He has raced sled dogs in the rugged terrain of Alaska and built log cabins near the upper peninsula of Michigan.
That description sounds like a tag line for the most interesting man in the world.
But for Roger Hocking, those skills seem to have given him the confidence to try anything and have led to his talents in his retired life — constructing toys and puzzles out of wood. He retired in 2001 from the U.S. Postal Service.
Hocking proves puzzles don’t have to be complicated. In fact, he finds his works to be a relaxing exercise.
“I didn’t even own a saw when I worked at the post office,” Hocking said.
Hocking, a Michigan native, holds an undergraduate and master’s degree in secondary education from Northern Michigan University, and taught high school math in both Michigan and Wisconsin before moving to Alaska.
He moved to New Mexico last September.
The Sabinal resident picked up the hobby after attending the state fair in Fairbanks, Alaska, and was instantly hooked.
“I got my little old scroll saw and started out,” Hocking said. “It’s something I wanted to do, and I kept at it.”
That “something” turned wood into intricate puzzles of images of everything from dogs to horses. The puzzles are made by a technique called intarsia, where inlaid sections of wood are combined together to form an image.
All of the fretwork is cut out of oak plywood using spiral blades.
The technique, one-board intarsia, is where all the pieces are cut from one piece of pale wood before they are stained.
Each picture is dipped into a linseed soil mixture and dried. The image is coated with polyurethane before being framed.
One example, a horse, is about 11-by-14 inches and can be hung as artwork. Hocking decided to make items, such as Christmas ornaments and stars, to give him “something he could do” after he retired.
His love for using wood to build things started when he “was a lot younger,” when he built four log cabins over the years. He said he built the cabins out of necessity since he lived in remote areas.
In Alaska, he competed in the Yukon Quest, a 1,000-mile international sled dog race, starting in Fairbanks. Though he didn’t finish the race, having a varied background of experiences has undoubtedly helped him in his wood working.
The artist, a Belen Art League member, jokes that his mistakes “instantly become designer firewood” if a specific work doesn’t turn out quite the way he intended.
He said there is no turning back if he makes a mistake. The same goes for designs he glues onto wood and then uses a scroll saw to cut out.
One design, a train, is made by the saw fitting into individual holes so it can be cut out. The design has little grooves and divots he must cut to specifications without making a mistake.

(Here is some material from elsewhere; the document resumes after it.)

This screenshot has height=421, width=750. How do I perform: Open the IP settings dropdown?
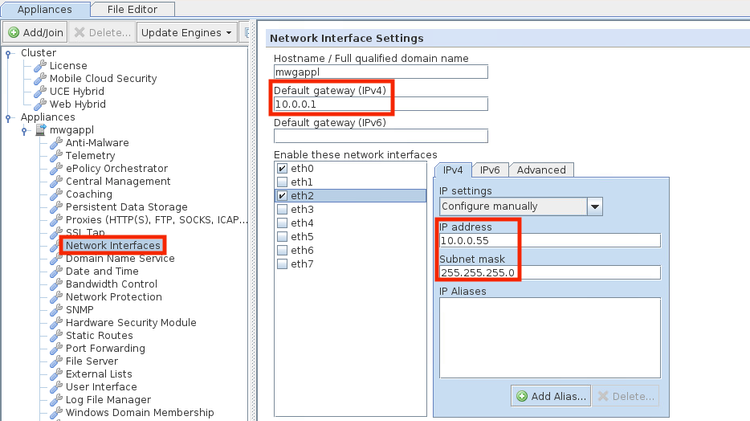(595, 206)
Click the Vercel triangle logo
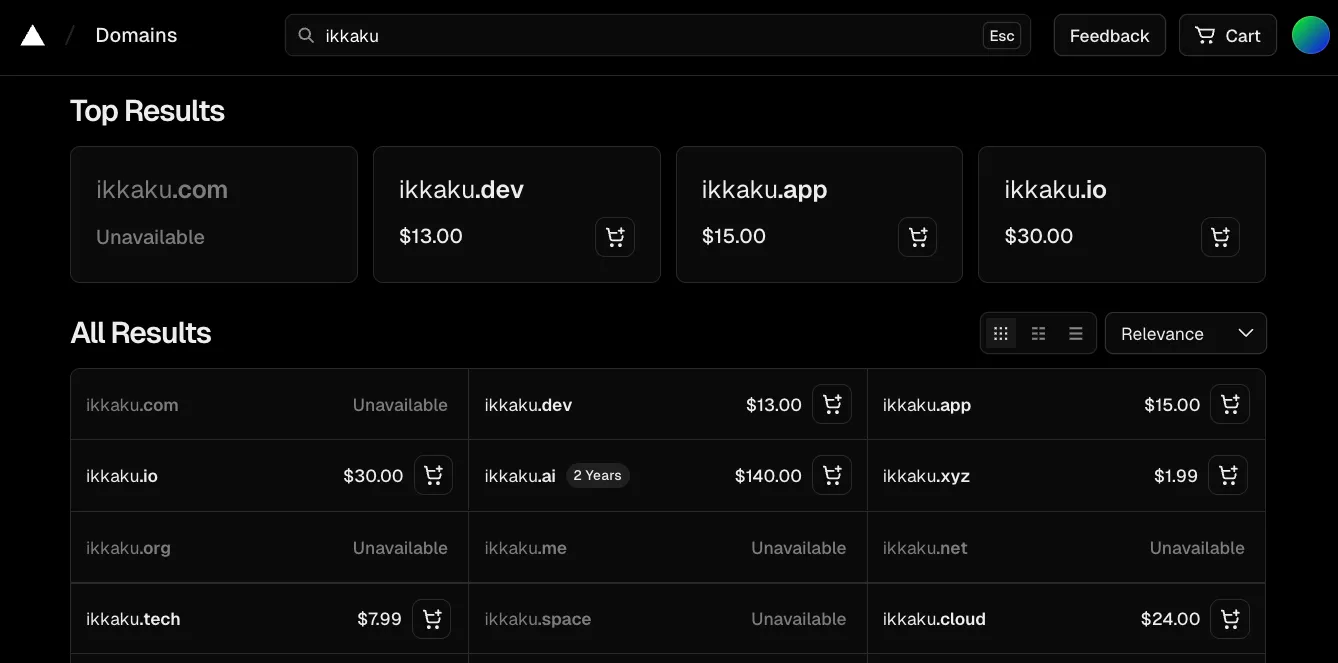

Some designs require more than 500 cuts to complete. He is especially proud of an image of Christ, a detailed portrait of Jesus with his head down. The image shows Christ with a crown of thorns. He also cut out an image of a Native American man with a feather in his hat.
“It’s relaxing and frustrating,” Hocking said. “This isn’t like painting. You can’t go back and correct it.”
You can often find the scroll worker in his wood shop working on one project or another.
On a recent day, he took time to paint a green Tyrannosaurus Rex. The piece, a bright green smiling dinosaur, is just one example of his work.
Hocking makes puzzle designs from dinosaurs to a map of the state of New Mexico to zoo animals such as giraffes. Smaller items by the woodworker include toy cars and trucks, which have wooden wheels.
Residents can pick up a toy for $5, and a puzzle for as little as $25.
Hocking showcases his work at markets that allow vendors to come and display their work. He was most recently in Bosque Farms to display his work at the Bosque Farms Community Center.
Hocking said the different colors and shapes of his toys are a hot commodity at shows.
“If I’m at a bazaar, there’s not a kid that goes by that doesn’t want a toy,” Hocking said.
The toys and puzzles are cut from pine and then stained with different colors. The intarsia works are sanded and glued onto a plywood backing.
He admits some works take time, but he gets excited to put things together.
His experience only spans a few years, and he says his progression has been gradual.
“I told myself that I’m going to do this,” Hocking said. “It went very slow at first.”
He said there aren’t a lot of artists in Valencia County who practice his specific niche.
“I want to keep doing what I am doing,” Hocking said. “It’s unique.”